Format everything in the listing from the line containing "777x410 pixels. At" down to the end of the listing as a JSON list of strings, one string per line, with blank lines omitted and the pictures left out.

◇ ◇ ◇ ◇ ◇

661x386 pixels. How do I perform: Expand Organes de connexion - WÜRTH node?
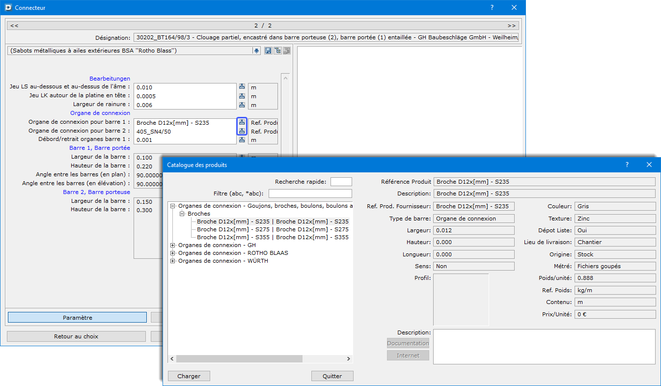172,261
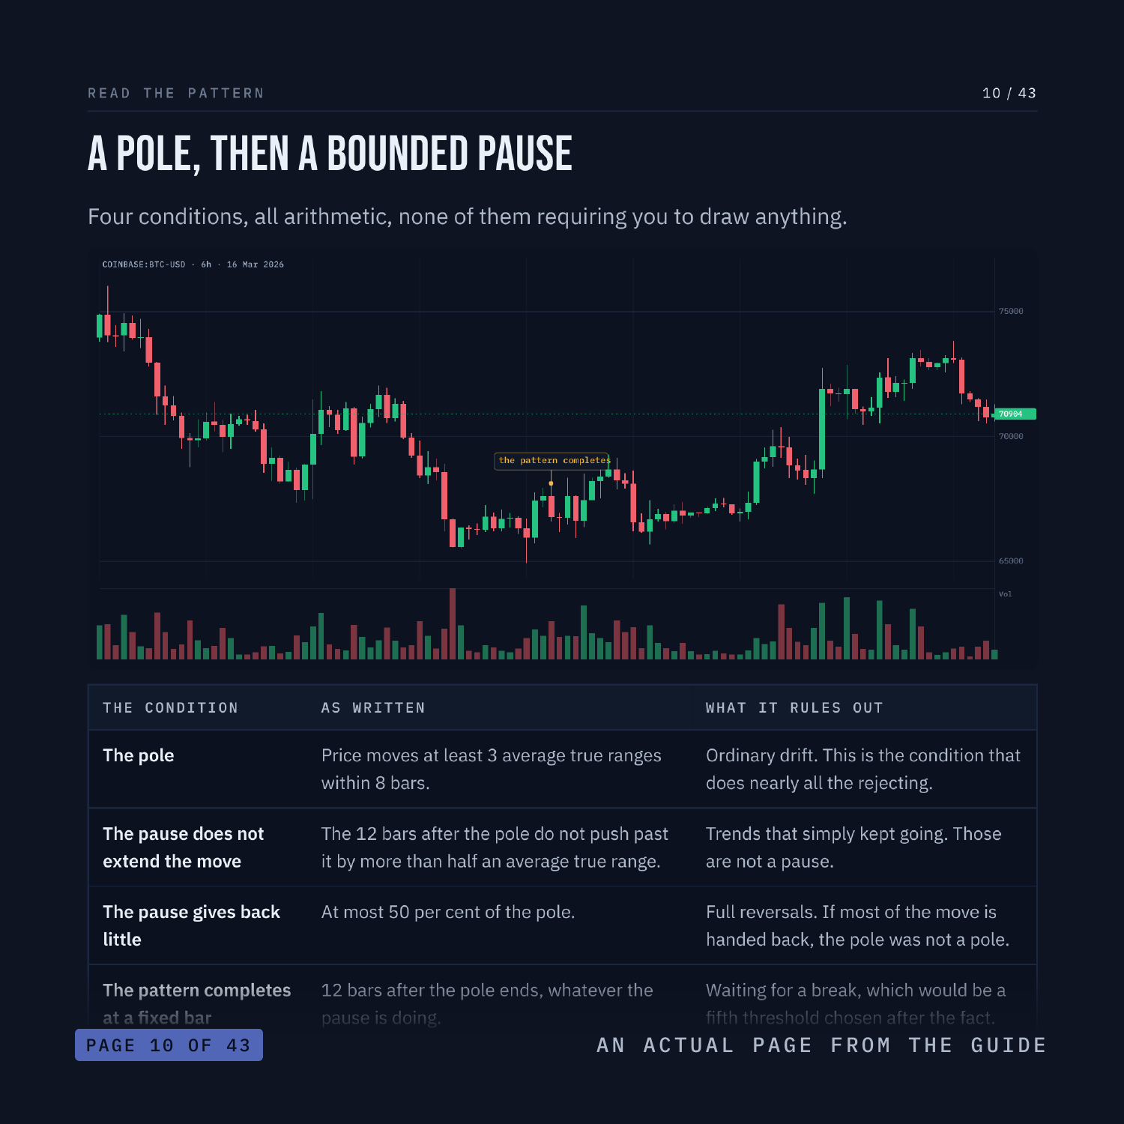Screen dimensions: 1124x1124
Task: Click the 65000 price axis label
Action: click(x=1011, y=561)
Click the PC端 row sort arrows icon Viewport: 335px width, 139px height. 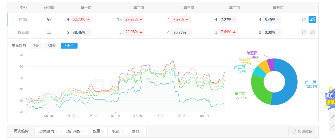pos(304,19)
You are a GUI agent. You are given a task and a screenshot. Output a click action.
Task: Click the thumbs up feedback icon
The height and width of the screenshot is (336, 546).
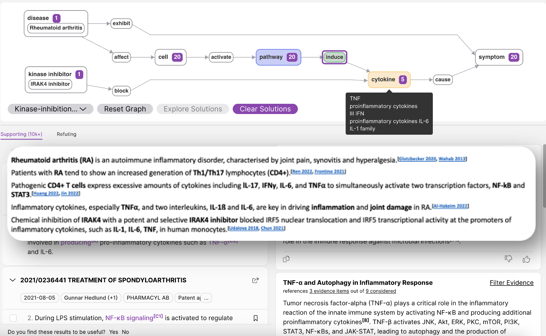(x=526, y=259)
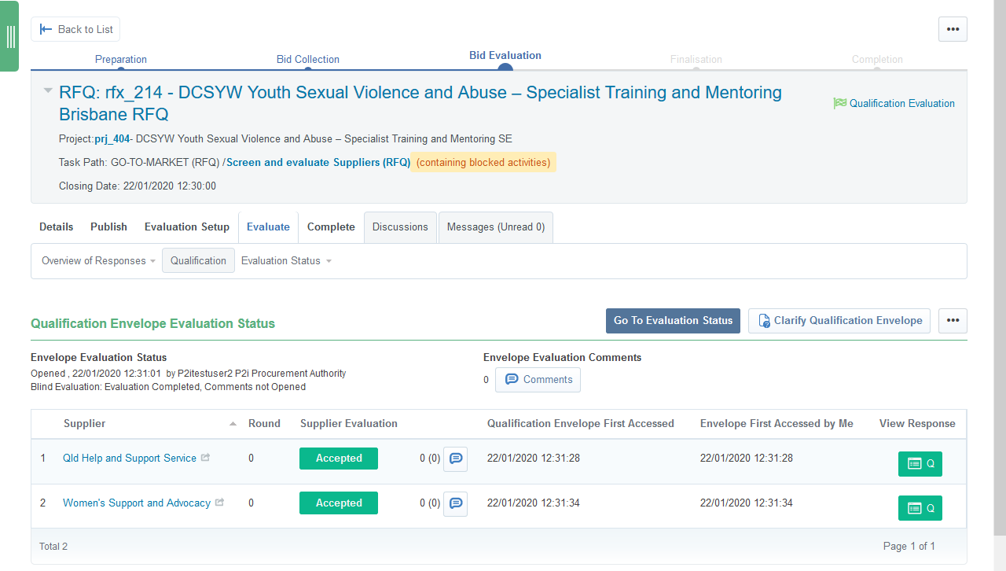Viewport: 1006px width, 571px height.
Task: Open ellipsis menu next to Clarify Qualification Envelope
Action: pos(953,321)
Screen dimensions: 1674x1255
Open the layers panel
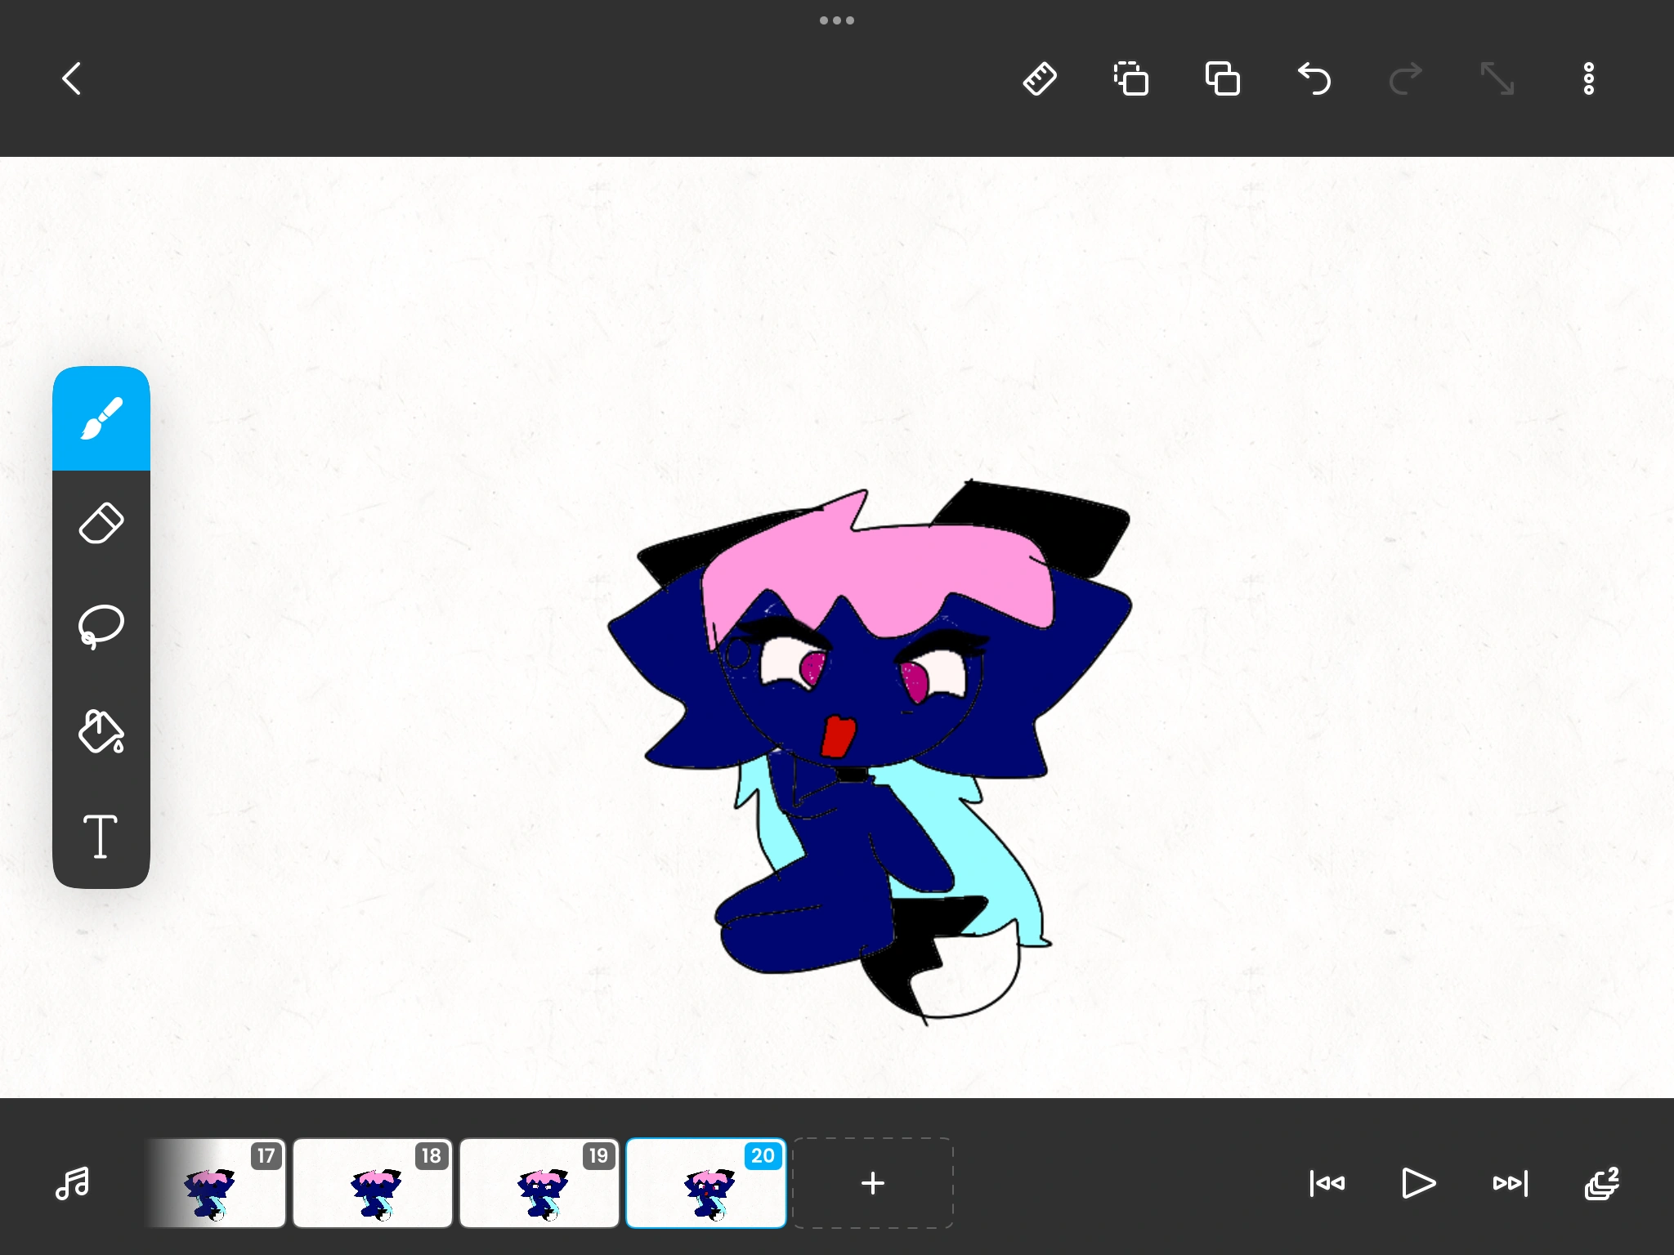point(1601,1183)
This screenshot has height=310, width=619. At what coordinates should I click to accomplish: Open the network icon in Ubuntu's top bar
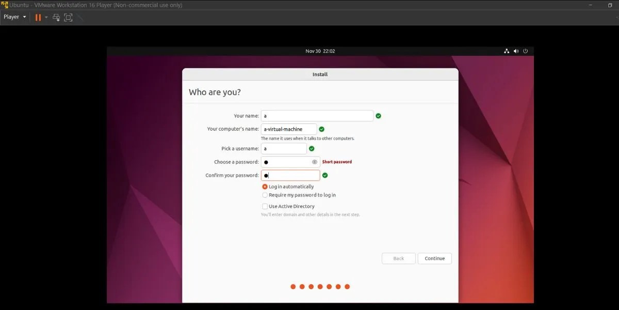(507, 51)
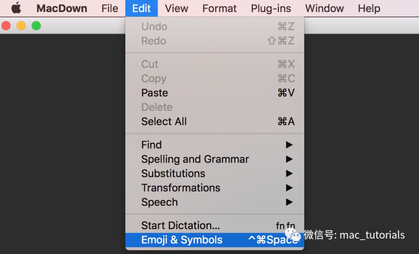
Task: Open the File menu
Action: tap(110, 9)
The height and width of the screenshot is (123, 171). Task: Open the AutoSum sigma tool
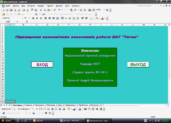[x=75, y=10]
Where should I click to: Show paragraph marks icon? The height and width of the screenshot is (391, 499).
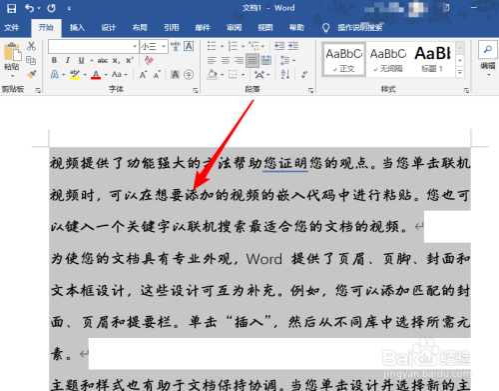tap(304, 74)
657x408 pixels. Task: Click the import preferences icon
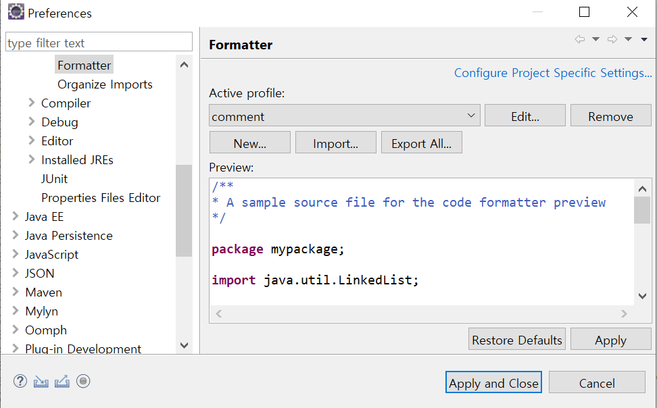pyautogui.click(x=41, y=382)
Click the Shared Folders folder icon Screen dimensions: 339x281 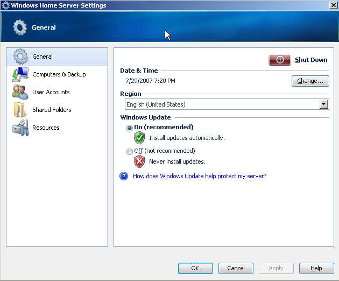coord(20,110)
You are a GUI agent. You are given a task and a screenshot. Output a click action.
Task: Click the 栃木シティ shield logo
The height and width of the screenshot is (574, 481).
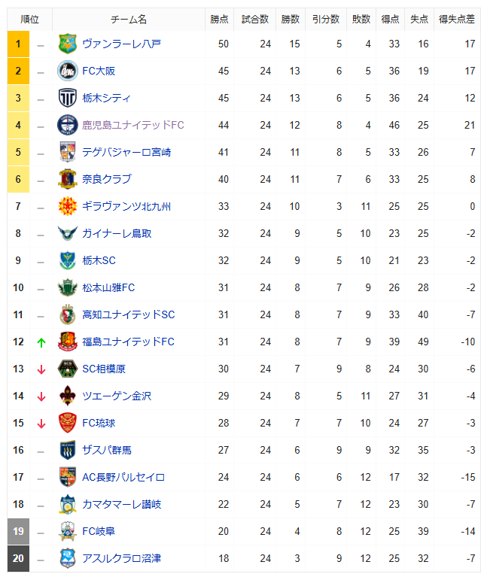[x=68, y=98]
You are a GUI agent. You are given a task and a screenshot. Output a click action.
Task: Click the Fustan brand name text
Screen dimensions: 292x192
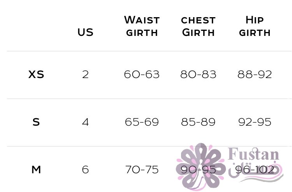pos(253,154)
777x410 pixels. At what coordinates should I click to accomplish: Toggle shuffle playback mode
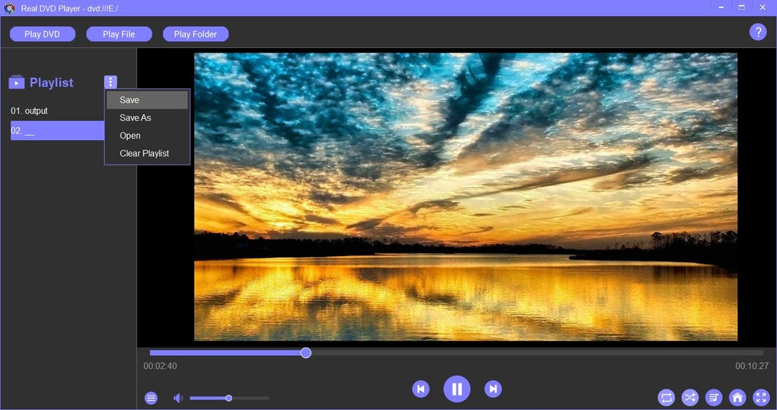tap(690, 397)
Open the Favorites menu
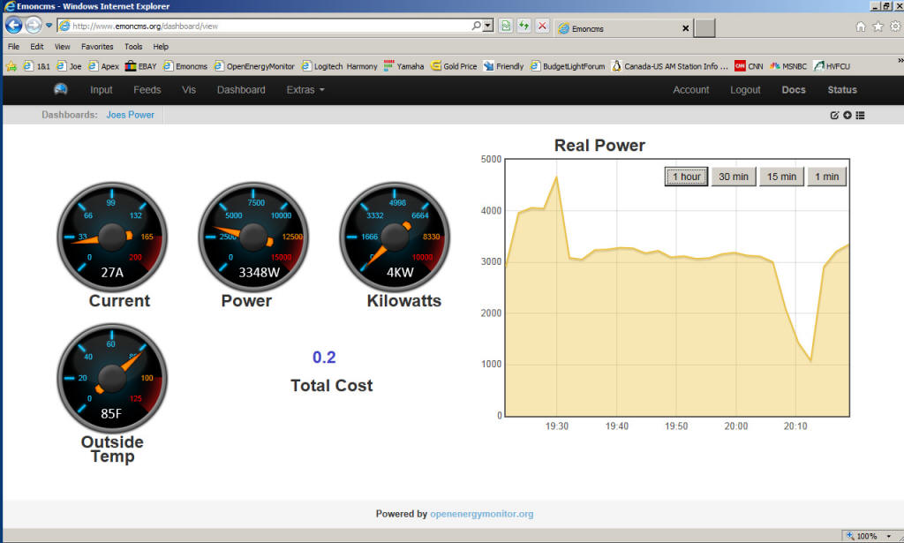 [x=97, y=47]
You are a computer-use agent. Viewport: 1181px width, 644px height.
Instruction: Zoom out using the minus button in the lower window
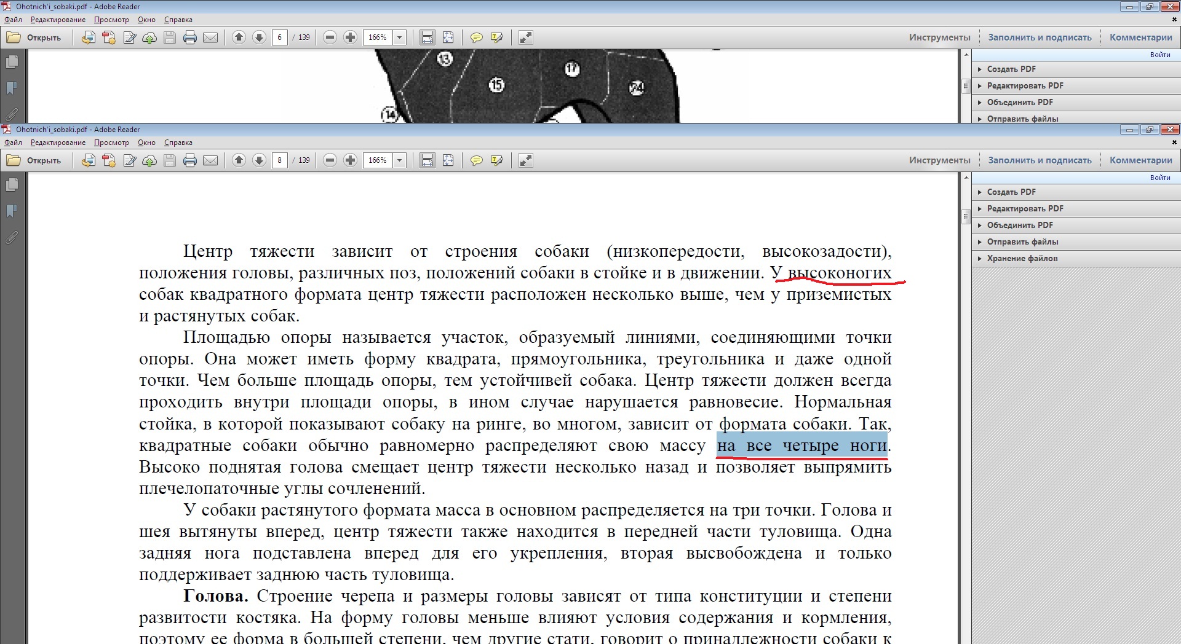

◇ ◇ ◇ ◇ ◇

Solved exercise:
[
  "777x410 pixels. At what coordinates should I click to accomplish: Toggle shuffle playback mode",
  "tap(690, 397)",
  "Open the Favorites menu",
  " [x=97, y=47]",
  "You are a computer-use agent. Viewport: 1181px width, 644px height.",
  "Instruction: Zoom out using the minus button in the lower window"
]